- Born: Hendricus Dankers 22 April 1950 Amsterdam, Netherlands
- Died: 2 March 2018 (aged 67) Brazil
- Occupations: Furniture designer; gallery owner
- Awards: Dutch Furniture Award, 1990
- Website: rkd.nl

= Dick Dankers =

Dutch furniture designer and gallery owner (1950 – 2018)

Hendricus "Dick" Dankers (22 April 1950 – 2 March 2018) was a Dutch furniture designer, and founder and gallery owner of The Frozen Fountain, located on the Prinsengracht in Amsterdam.

== Life and work ==
=== Youth and early years in interior design and sales ===
Dankers was born on 22 April 1950, in Amsterdam, and grew up in Rotterdam, where he completed the social academy after high school. After a world tour through America and Israel, he opened his first interior store in Amsterdam around 1975, focusing on vintage and art deco furniture.

In 1985, Dankers opened The Frozen Fountain interior store in the Utrechtsestraat in Amsterdam. He collaborated with young designers to show their work, and also designed carpets and furniture himself. In 1990, he won the Dutch Furniture Award with his own designed round chest of drawers .

=== The Frozen Fountain on the Prinsengracht ===
In 1992 in collaboration with Cok de Rooy they started The Frozen Fountain design gallery and moved to the Prinsengracht. The store offered a platform for starting designers such as Jurgen Bey, Piet Hein Eek, Hella Jongerius, Marcel Wanders, and Studio Job. He is remembered as "the man who brought the Netherlands to design."

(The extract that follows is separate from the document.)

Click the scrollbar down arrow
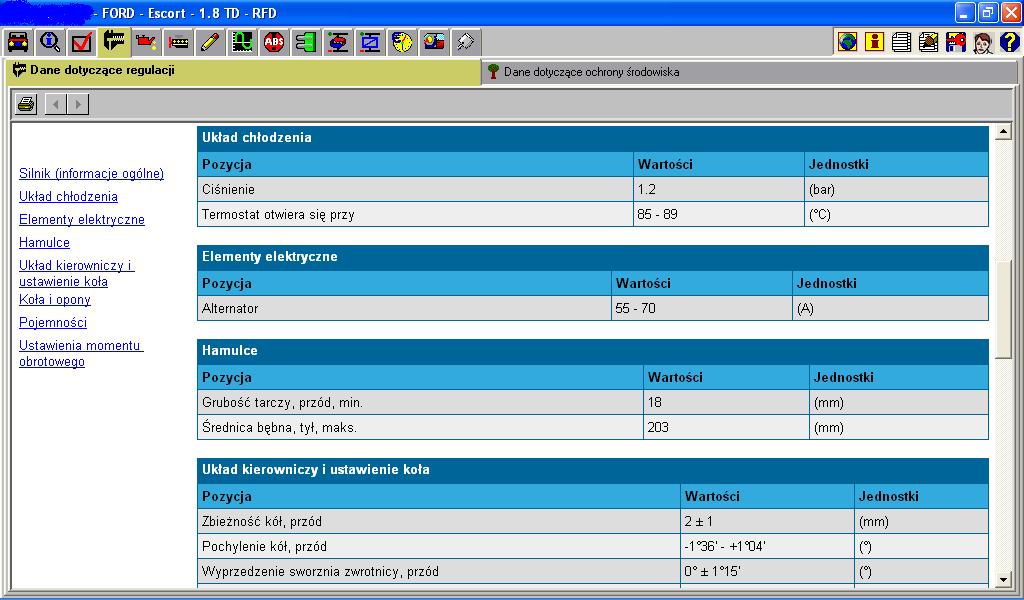The image size is (1024, 600). coord(1004,580)
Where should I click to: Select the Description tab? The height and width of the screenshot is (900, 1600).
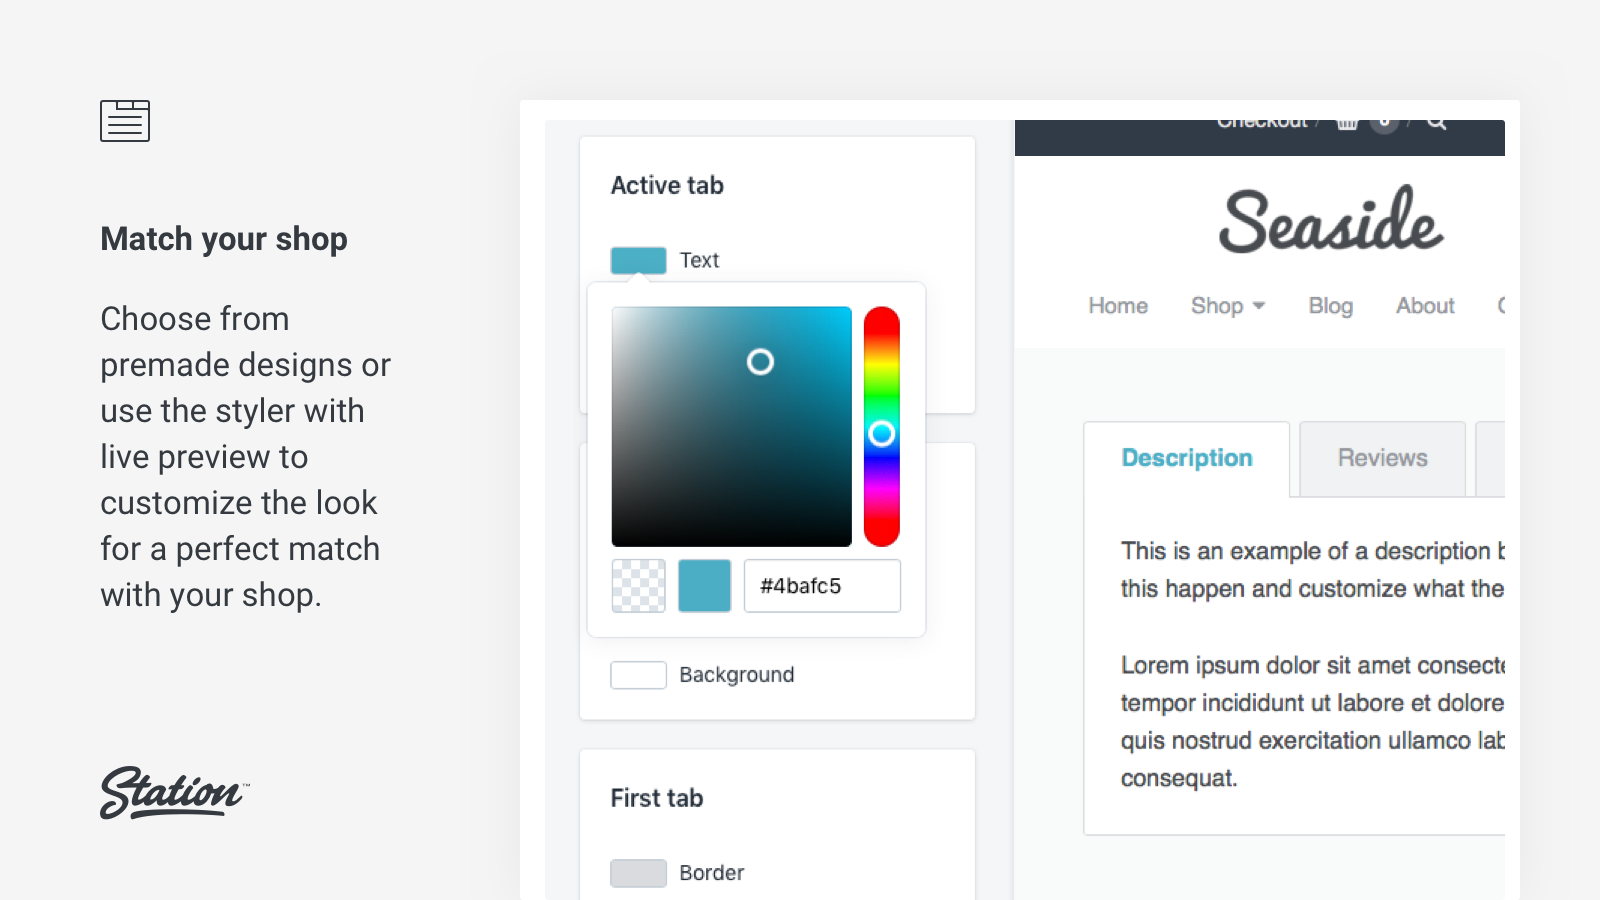1186,458
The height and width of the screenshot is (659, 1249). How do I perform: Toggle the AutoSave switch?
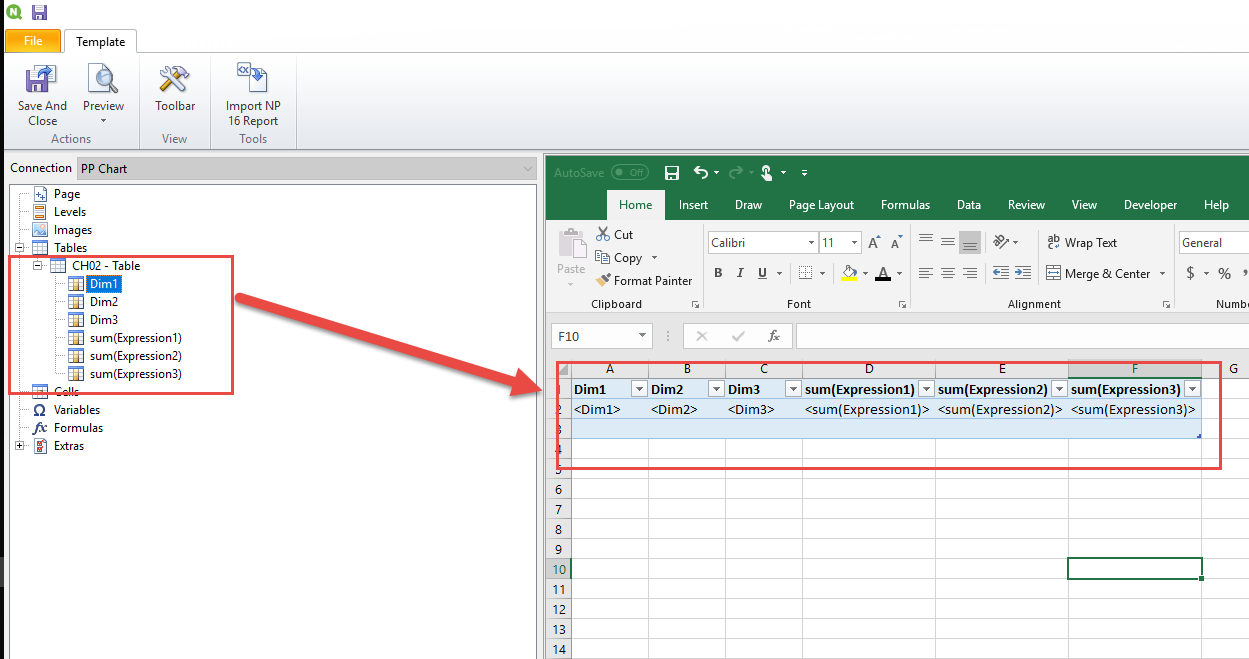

In the first half of the 1990s, The Frozen Fountain organized several exhibitions with multiple design disciplines. There was a duo exhibition by Tejo Remy and Viktor & Rolf, and a duo exhibition by the theater group Alex d'Electrique and Henk Stallinga.

=== Death ===
Dankers drowned in the sea while visiting his daughter in Brazil.